На ощупь в темноте он нашарил свои часы со светящимся циферблатом. Было восемь часов утра. Он проспал три часа. В голове теснились воспоминания о бессонной ночи, проведенной в кабинете за разговором с Кало и телефонными звонками в Африку и Соединенные Штаты. В конце концов это был единственный светлый момент за все последнее время – они нашли решение проблемы Бурхваны. Кало предложил простой план, показавшийся Барону выполнимым и надежным именно благодаря своей простоте.
И кроме того, он поссорился с Карин. Мало ему было всех прочих свалившихся на него бед, не хватало только провинциальной закомплексованности, ханжеской морали и австро-венгерского норова этой рыжей дикарки.
Он чувствовал себя усталым, подавленным, обессиленным жарой, которая давала о себе знать даже в этот ранний час. Лицо заросло щетиной, во рту была настоящая конюшня от выкуренных за ночь сигарет и выпитого виски. При каждом движении голова грозила расколоться на части, а грохот мотоцикла сводил с ума. Наконец кто-то прогнал рокера, и наступила тишина. Ему с трудом удалось заставить себя подняться. Спал он без пижамы: на рассвете, после бессонной ночи, ему едва хватило сил раздеться и дотащиться до постели.
Он пошел в ванную и стал наполнять ванну горячей водой: нужно было вернуть себе хоть мало-мальски нормальный облик, и никакой душ не помог бы ему так расслабиться и привести в порядок мысли, как горячая ванна. Пока она наполнялась водой, он тщательно побрился, и из зеркала на него глянуло какое-то подобие человеческого лица.
Только он погрузился в горячую воду, как появился Кало с дымящейся чашкой кофе.
– Выпей, полегчает, – он протянул Барону чашку.
– Ты уже на ногах? – удивился Бруно.
– Стараюсь помочь тебе собрать побитые черепки. – Вид у Кало был бодрый и свежий, словно он проспал десять часов кряду. – Вот прими, – добавил он, протягивая Бруно таблетку аспирина. – Сразу станет лучше.
Барон проглотил аспирин и запил его горячим кофе.
– Не говори мне, что ты даже не ложился, – сказал он с досадой. – А я и не говорю, – кротко согласился Кало.
– Неужели ты не устал? – Это был праздный вопрос.
– Годы мои уже не те, – твердо ответил великан, – но я еще могу позволить себе бессонную ночку.
Бруно вылез из ванны, что-то бормоча под нос насчет старых пней, которым все нипочем, вытерся и вернулся в спальню, где его уже дожидалось чистое белье и одежда, аккуратно разложенная на постели.

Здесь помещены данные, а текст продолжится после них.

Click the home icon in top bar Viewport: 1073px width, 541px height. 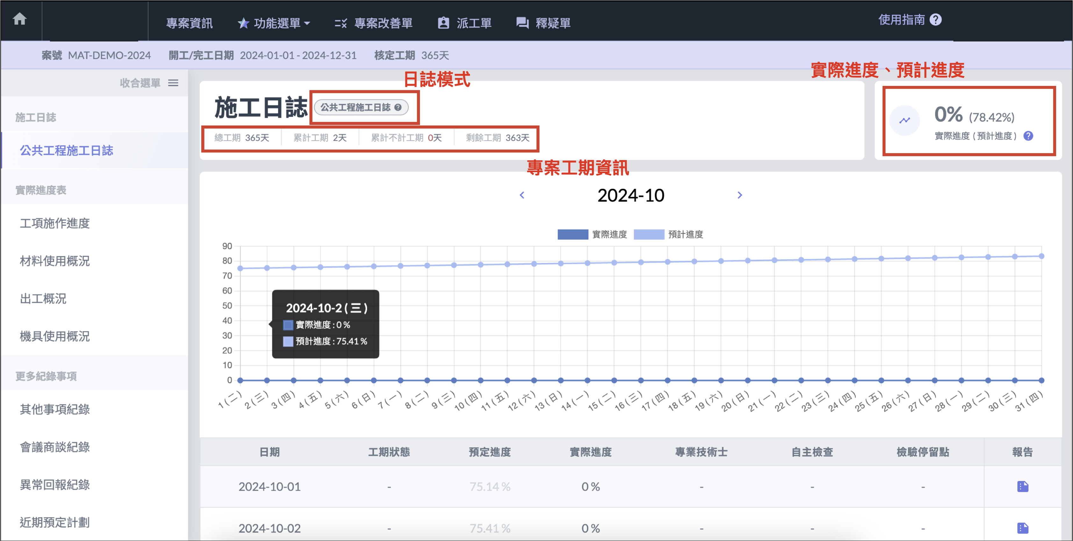point(20,19)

Кофе и аспирин начали действовать, он почувствовал себя лучше.
– Жду тебя внизу к завтраку, – сказал Кало, пока Барон одевался.

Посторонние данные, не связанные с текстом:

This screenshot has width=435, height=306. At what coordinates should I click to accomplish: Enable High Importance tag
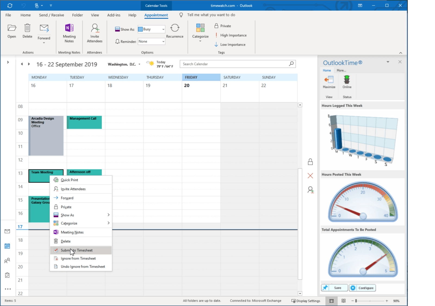(x=231, y=35)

Первое, что он намерен был сделать, это помириться с Карин, пробиться сквозь ее ледяную замкнутость и строгость, объяснить ей, что видимость не всегда соответствует реальности. Быстрым шагом он прошел по галерее второго этажа в восточное крыло палаццо и постучал в дверь комнаты Карин. Ответа не последовало. Он снова постучал и, поскольку за дверью по-прежнему царило молчание, решил войти.